Oui à la morale dans les écoles

Vincent Peillon
(Photo AFP)

Le ministre de l’Éducation nationale, Vincent Peillon, veut lancer un programme de « morale laïque » dans les écoles. Il n’invente rien puisque son prédécesseur, Luc Chatel, avait déjà renforcé l’instruction civique et morale, enseignement qui commençait à tomber en désuétude et qui a, pourtant, une importance considérable. 

M. PEILLON  a cru bon de préciser que la morale dont il parle est d’essence laïque, connotation républicaine probablement destinée à démontrer qu’elle sera différente de celle de Nicolas Sarkozy, qui avait pris ses distances avec la laïcité, notamment quand il a dit que le prêtre lui semblait plus irremplaçable que le professeur. Ce qui avait fait bondir les ardents défenseurs de l’école publique et républicaine. Le ministre va installer une « mission » (encore une) dont la tâche consistera à harmoniser les cours qui sont déjà dispensés. On ne s’offusquera pas de cette méthode bureaucratique, l’essentiel étant de rendre à l’instruction civique et morale, battue en brèche par l’individualisme et par une conception erronée de la liberté, toute l’importance qu’elle mérite.

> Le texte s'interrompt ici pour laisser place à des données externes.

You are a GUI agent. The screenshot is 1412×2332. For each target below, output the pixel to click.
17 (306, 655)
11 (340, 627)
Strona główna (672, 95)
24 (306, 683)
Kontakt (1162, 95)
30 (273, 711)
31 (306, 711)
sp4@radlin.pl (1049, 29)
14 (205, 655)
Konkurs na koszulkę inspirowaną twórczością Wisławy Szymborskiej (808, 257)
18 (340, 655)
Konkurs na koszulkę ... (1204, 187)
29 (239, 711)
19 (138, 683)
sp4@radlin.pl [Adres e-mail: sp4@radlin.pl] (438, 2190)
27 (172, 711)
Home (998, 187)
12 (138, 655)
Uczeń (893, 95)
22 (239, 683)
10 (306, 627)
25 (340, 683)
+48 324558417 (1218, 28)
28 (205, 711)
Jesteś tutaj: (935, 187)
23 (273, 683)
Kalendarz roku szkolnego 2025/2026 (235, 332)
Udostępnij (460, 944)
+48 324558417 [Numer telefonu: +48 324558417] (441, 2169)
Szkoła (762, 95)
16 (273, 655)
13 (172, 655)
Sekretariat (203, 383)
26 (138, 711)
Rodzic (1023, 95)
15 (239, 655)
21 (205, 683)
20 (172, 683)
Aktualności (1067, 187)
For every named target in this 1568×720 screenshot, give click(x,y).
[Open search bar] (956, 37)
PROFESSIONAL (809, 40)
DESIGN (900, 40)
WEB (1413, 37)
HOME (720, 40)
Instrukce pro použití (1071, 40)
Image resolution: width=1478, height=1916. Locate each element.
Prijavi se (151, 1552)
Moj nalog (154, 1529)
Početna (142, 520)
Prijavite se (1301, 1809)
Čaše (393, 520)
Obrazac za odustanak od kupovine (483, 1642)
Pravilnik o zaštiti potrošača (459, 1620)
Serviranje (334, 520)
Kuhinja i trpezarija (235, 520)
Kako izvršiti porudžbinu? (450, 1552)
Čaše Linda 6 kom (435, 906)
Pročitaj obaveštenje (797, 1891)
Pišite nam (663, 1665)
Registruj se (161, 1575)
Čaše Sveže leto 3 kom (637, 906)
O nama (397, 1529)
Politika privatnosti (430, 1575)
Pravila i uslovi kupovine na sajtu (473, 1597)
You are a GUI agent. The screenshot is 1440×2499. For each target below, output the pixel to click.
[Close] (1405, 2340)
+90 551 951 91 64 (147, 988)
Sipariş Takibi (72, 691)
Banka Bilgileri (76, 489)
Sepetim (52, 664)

Il ne semble pas que l’on ait beaucoup songé à ce très utile instrument d’apaisement des révoltes adolescentes lorsque l’on a réformé, à plusieurs reprises, l’éducation nationale. On a changé les horaires, en les allongeant ou en les raccourcissant, et en s’en servant comme d’une variable économique dès lors que les congés des enfants permettaient ou non aux parents d’aller dans leurs résidences secondaires ou de faire de courts voyages. On a laissé le niveau scolaire se dégrader en attribuant des notes imméritées dans un souci de démocratisation de l’enseignement, ce qui a conduit à une augmentation ahurissante de l’illettrisme. On est consterné par la violence et par l’usage de la drogue sans voir que les mises en garde adressées par les professeurs aux enfants sont rares ou insuffisantes.

L’enseignement du civisme et de la morale doit commencer très tôt, comme autrefois, au moment précoce de la vie où l’enfant est encore perméable au discours sur la vertu et avant qu’il ne se rebelle contre la société, l’école et sa famille. On a commencé à renoncer à la société permissive, mais c’est trop tard : les élèves construisent leur personnalité par opposition à l’autorité, donc au maître. Il faut leur expliquer qu’il n’y a rien de plus banal  et facile que de céder aux sollicitations du vice, que, s’ils veulent montrer leur courage, ils doivent se méfier des passions destructrices et que, pour ce qui concerne les garçons, il y a plus de virilité dans  la ferme détermination que dans un comportement de mouton de Panurge.

Il est bon également que les enseignants décrivent la société démocratique, avec le suffrage universel et le libre-arbitre. Dès le moment où il aura été posé que la liberté de chacun s’arrête là où elle menace autrui, les élèves finiront par comprendre, dans leur majorité, que l’unique moyen de changer ce qui ne va pas dans une société bien organisée, c’est le vote. Enfin, il est essentiel de répéter à satiété que, en dépit des mauvaises nouvelles, de l’injustice sociale, de la pauvreté, non seulement les violences minoritaires n’y changeront rien, mais le « système » si détesté offre des moyens d’action : pour peu que s’y mette la totalité des adultes, il est possible de modifier le destin collectif.

C’est pourquoi on reconnaîtra son mérite à l’initiative de Vincent Peillon, plutôt que de la brocarder au nom du combat politique.